Swette Center for Environmental Biotechnology
The Swette Center for Environmental Biotechnology focuses on developing microbiological systems that capture or develop renewable resources and also prevent or clean up environmental pollution. Our team combines engineering approaches with microbiology and chemistry to reclaim polluted water and generate energy from waste substances. Center researchers combine engineering with microbiology, molecular biology, and chemistry in order to gain an integrated understanding of how microbial ecosystems work and can be controlled to reclaim polluted water, generate energy from waste substances, and improve public health and sustainability.
Microorganisms, as part of their normal life, do things that provide services to society and improve environmental quality. They degrade contaminants that pollute water, air or soil. They transform waste materials into valuable renewable resources. All of this they do in natural communities of different types of microorganisms living and working together. The microorganisms, the communities, and the services are the subjects for the Center for Environmental Biotechnology.

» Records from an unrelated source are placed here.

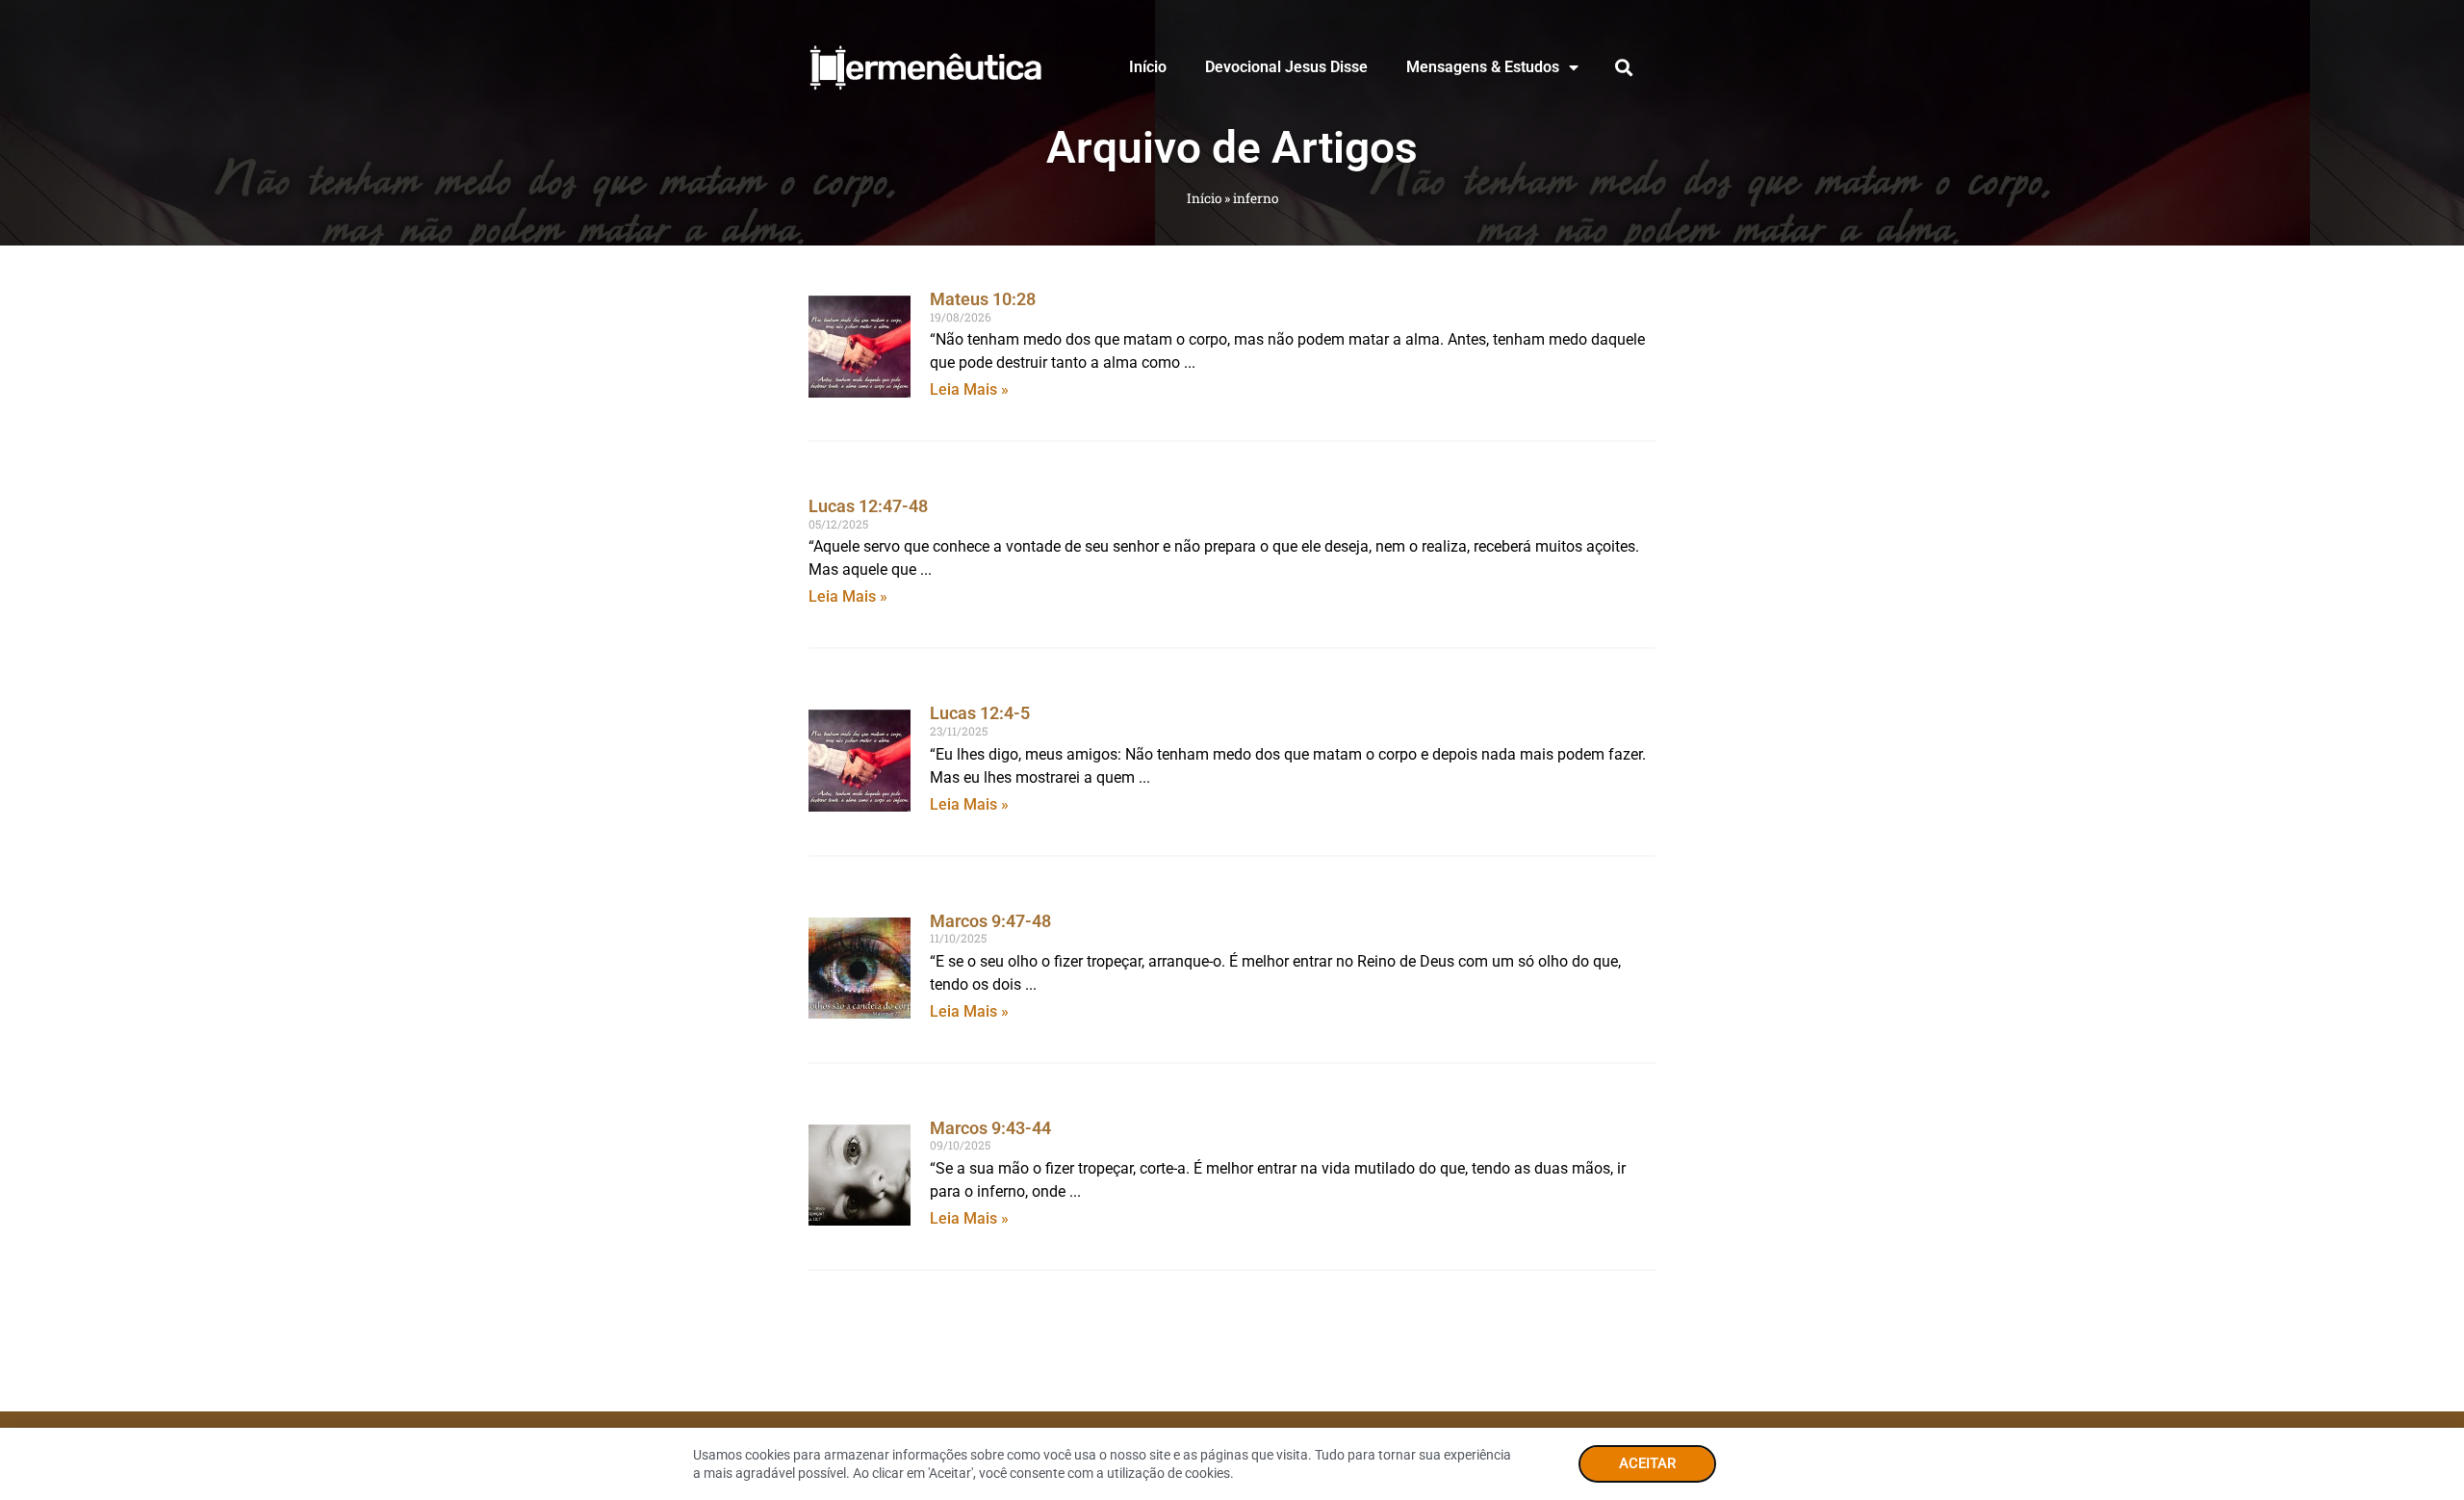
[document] (1232, 750)
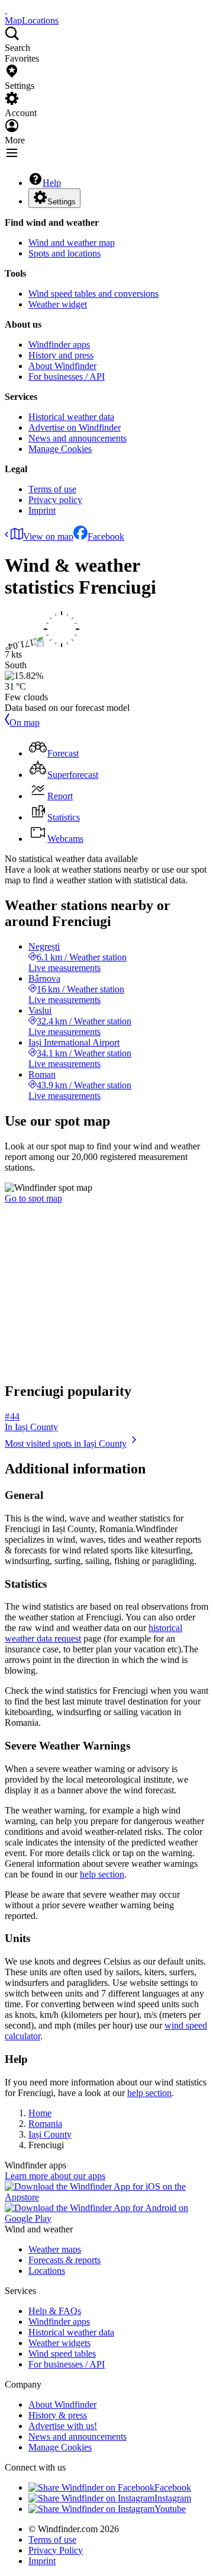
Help (52, 183)
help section (102, 1874)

The Center performs research that ranges from fundamentals of biochemistry, genomics, and microbial ecology to field testing of technologies it develops. The Center’s strategy is to integrate basic science with engineering and fundamentals with applications in all aspects of its research.
The first step toward success within the Swette Center for Environmental Biotechnology is being able to “think like the microorganisms,” which means performing scientific research to understand what the microorganisms do and what constitutes a good environment in which they can do it. Fortunately, there are many tools to help us analyze the microbes. DNA and RNA detection and analysis methods aid in the identification of microbes present, and discover their native functions. Chemical tools offer the ability to measure the impact of the microbial communities on their environments. The consequences of microbial metabolism are that they inevitably alter their environment in some way. These chemical tools allow us to understand how the microorganisms use molecules in their environment to make energy.
Another set of tools includes mathematical models that systematically and quantitatively represent the community members, their reactions, and how they affect each other and their environment. Modeling uses computers, and is a tool for integrating different types of knowledge. When we integrate information from all the tools, we attain a deep understanding of the biological and chemical activity in microbial communities.
The second step toward success is designing technologies that “work for the microorganisms so that they work for us.” The environmental biotechnologist provides conditions so that the “right” microorganisms – the ones that perform the right services – thrive and stay within the community. This is the natural, ecologically based recipe for success with environmental biotechnologies.